Swiss Leaks : les Libanais doivent-ils déclarer leurs comptes en Suisse ?

En France, l'affaire des « Swiss Leaks » a dévoilé un large système de fraude fiscale. Au Liban, où 3 000 Libanais seraient concernés, il n'en est rien. Du moins dans le principe : rien n'oblige un Libanais à déclarer ses comptes à l'étranger. En revanche, les revenus générés sont imposables dans la mesure où ce Libanais est domicilié fiscalement au Liban.

Près de 3 000 Libanais sont concernés par les révélations de l’affaire Swiss Leaks.

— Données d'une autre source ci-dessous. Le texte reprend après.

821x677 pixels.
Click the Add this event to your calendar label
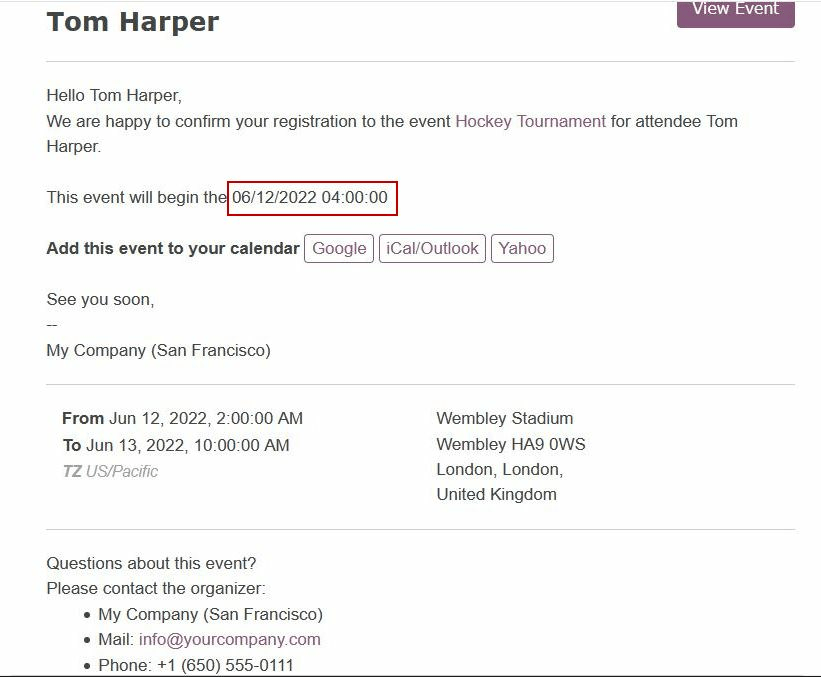point(173,248)

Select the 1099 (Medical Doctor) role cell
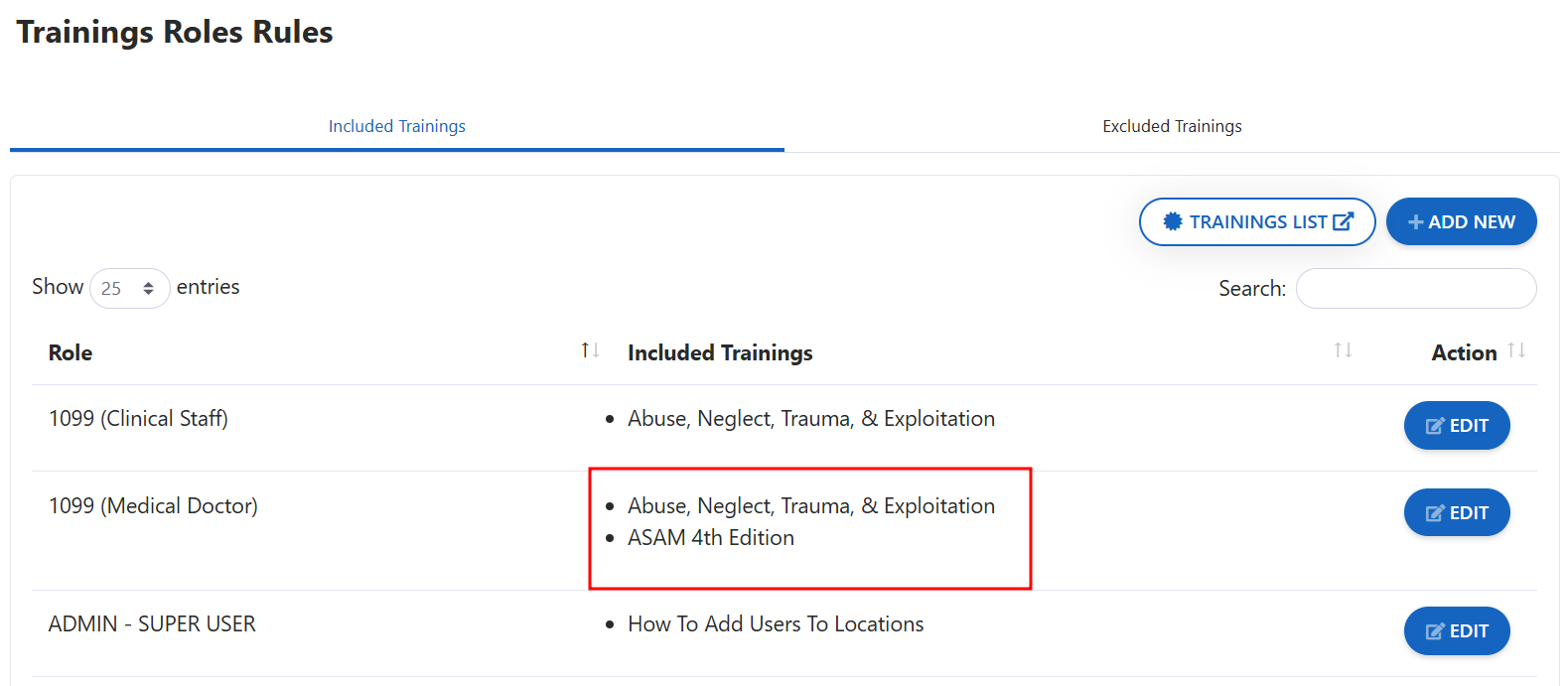coord(153,506)
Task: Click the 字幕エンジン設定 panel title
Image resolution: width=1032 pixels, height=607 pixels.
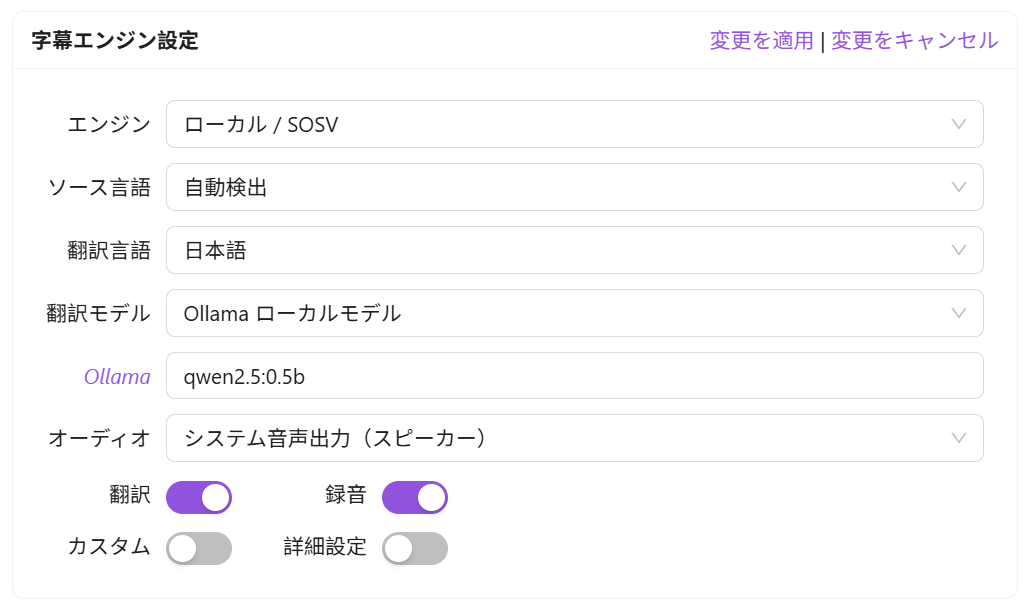Action: click(x=115, y=41)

Deux mille neuf cent quatre-vingt-dix-huit clients « associés au Liban » figurent sur la liste des Swiss Leaks, révélés par le quotidien français Le Monde. D'après l'enquête des journalistes français, menée en collaboration avec le Consortium international de journalistes d'investigation (Icij), l'établissement britannique HSBC, deuxième groupe bancaire mondial, a favorisé la mise en œuvre d'un système international de fraudes fiscales via sa filiale HSBC Private Bank (PB) en Suisse (voir encadré). Pour le Liban, les 4 450 comptes répertoriés représentent au total 4,8 milliards de dollars, ce qui positionne le Liban en 12e place dans le classement du Monde et de l'Icij. Un montant considérable qui représente près de 10 % du PIB national et un peu plus de 7 % de la dette publique.

 

(Repère : Le Liban et les Libanais dans l'affaire SwissLeaks)

 

Évasion fiscale ?
Parmi les noms mentionnés dans les pages du Monde ou sur le site d'Icij figurent celui de l'ancien ministre de l'Économie et des Finances Mohammad Safadi (avec un compte de 75 millions de dollars), l'ancien vice-Premier ministre libanais Élias Murr (42 millions de dollars), l'ancien député et ministre Georges Frem, décédé en 2006 (3,37 millions de dollars), ainsi que celui d'Edmond Safra (5,3 millions de dollars), assassiné en 1999 à Monaco.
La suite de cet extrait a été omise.